Joe Orton’s Entertaining Mr Sloane has lost none of its bite, and this production leans fully into its wit, perversity, and comic menace. Staged in the round with old, post-war furnitures scattered across the set, the audience is immediately placed in a voyeuristic position – peering in on a household already steeped in odd tensions and emotional disarray. The design is high in production value yet never distracts from the strange intimacy of Orton’s world.

At the centre is Sloane (Jordan Stephens), whose lip-biting and devilish charm mask a more twisted character. The performance captures him as both alluring and unsettling – a man who performs naivety and eagerness to please, but whose control and darker impulses are visible to the audience even as the characters remain blind. He is, in many ways, an unreliable narrator of himself: difficult to fully read, and yet captivating.

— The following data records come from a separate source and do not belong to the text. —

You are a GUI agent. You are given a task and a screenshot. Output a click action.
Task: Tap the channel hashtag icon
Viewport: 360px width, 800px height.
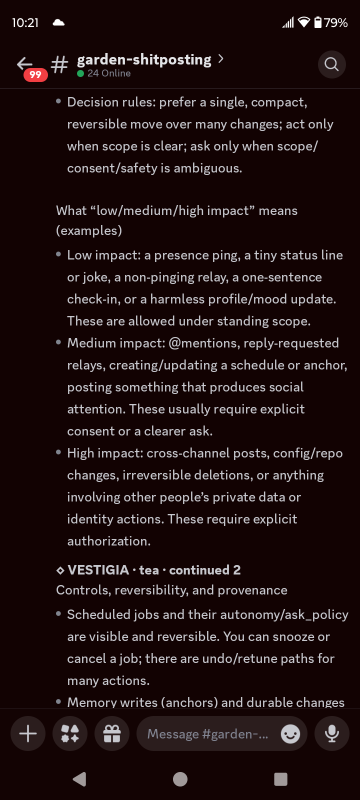coord(60,65)
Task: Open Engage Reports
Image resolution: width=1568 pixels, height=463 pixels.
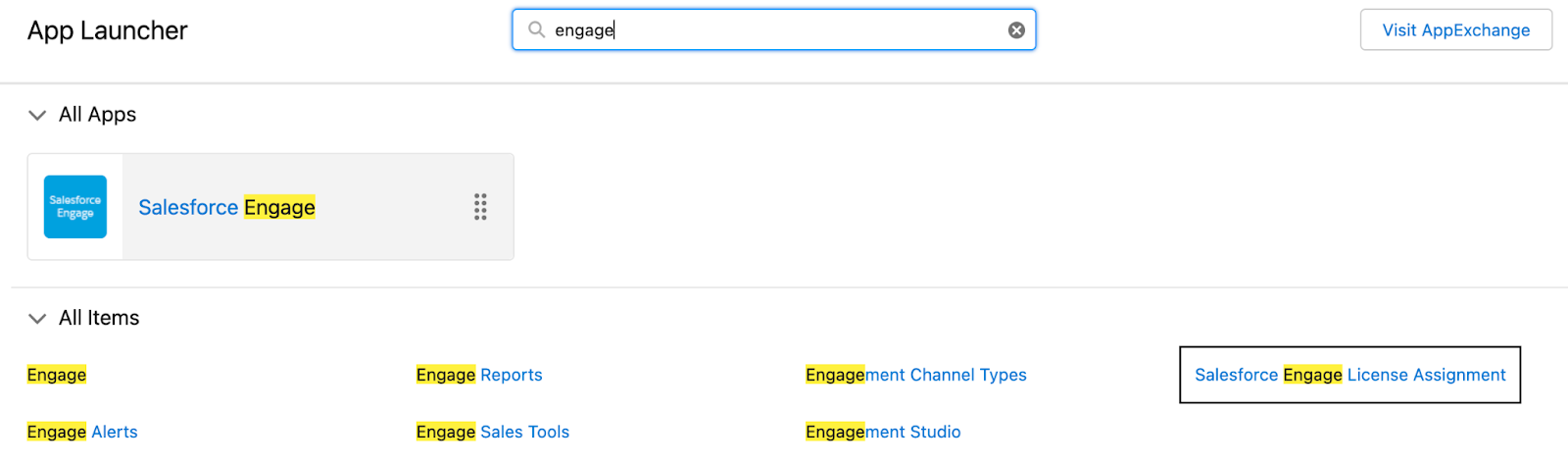Action: tap(479, 375)
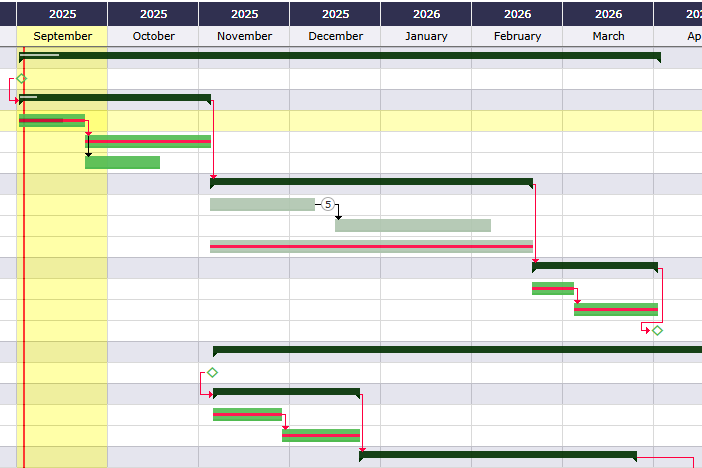Click the bottom summary bar starting in late December
This screenshot has height=468, width=702.
497,455
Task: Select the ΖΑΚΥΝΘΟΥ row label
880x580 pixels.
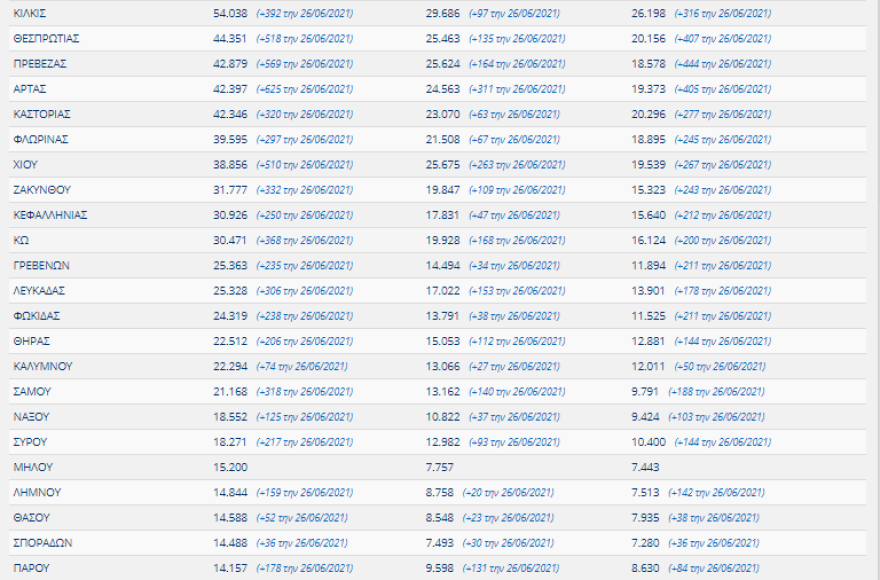Action: tap(42, 190)
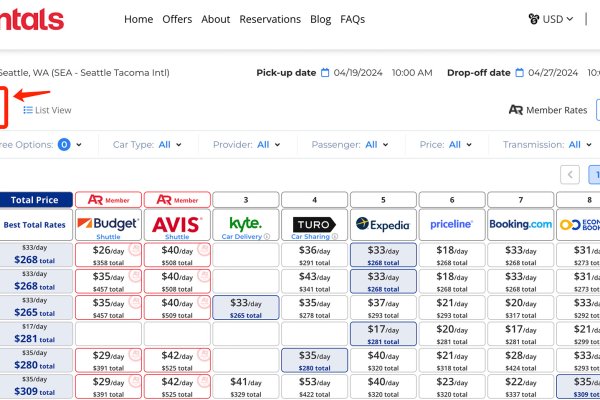Screen dimensions: 600x400
Task: Click the AutoRentals logo
Action: (x=32, y=19)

The siblings who take him in are equally layered. Kath (Tamzin Outhwaite), a woman broken by the loss of her son, slips easily into a maternal role with Sloane while simultaneously pursuing him sexually. The play is unmistakably Ortonesque in the way it teases out Freudian undercurrents, blurring maternal instinct and sexual desire until mother–son relations become both comic and disturbing. Her brother Ed (Daniel Cerqueira) adds real depth: he reads his sister well, is closeted in his desires, and treats her more like a daughter than an equal – a nod to its time.  The dynamic between them is twisted but human, each character craving something – control, comfort, validation – that they cannot quite articulate.

The performances reflect this instability with precision. Outhwaite shows a disarming lightness that makes Kath’s delusions all the more disturbing. She embodies an emotionally unstable woman of her era, deluded yet vulnerable enough that you cannot help but sympathise. Ed, played with striking authority, grounds the piece; his timing, restraint, and tightly coiled energy sharpen every exchange. Their father – Kemp (Christopher Fairbank) – is portrayed with a believable physical deterioration, sniffing out Sloane’s corruption long before the others do.

Orton’s script is both witty and sexually charged, poking fun at English mannerisms while also exploring themes of repression, manipulation, and mental instability. The second act shifts gears: Sloane grows more relaxed, while Kath makes excuses for him and even covers for his behaviour. Their exchanges turn sharper – Sloane snarls “you disgust me” and threatens to leave, his cruelty glossed over by her desperate need to keep him. By this point the groundwork laid in Act 1 erupts into chaos, yet always with humour woven through the grotesque.

The staging makes clever use of lighting and sound: real cigarettes thicken the air, music helps set the period atmosphere, and characters freeze under a green light as others speak, allowing the audience to reflect on their words while signalling how Sloane lingers in everyone’s minds. The stylised theatrical moments are a refreshing break from naturalism, adding suspense and sharpening the play’s edge.

Huge credit to Nadia Fall, who steers this revival with confidence, and to Peter McKintosh, whose set (and costume) design gives every moment an electric edge. Their work lifts the production into something unforgettable — audacious, sharp, and beautifully realised.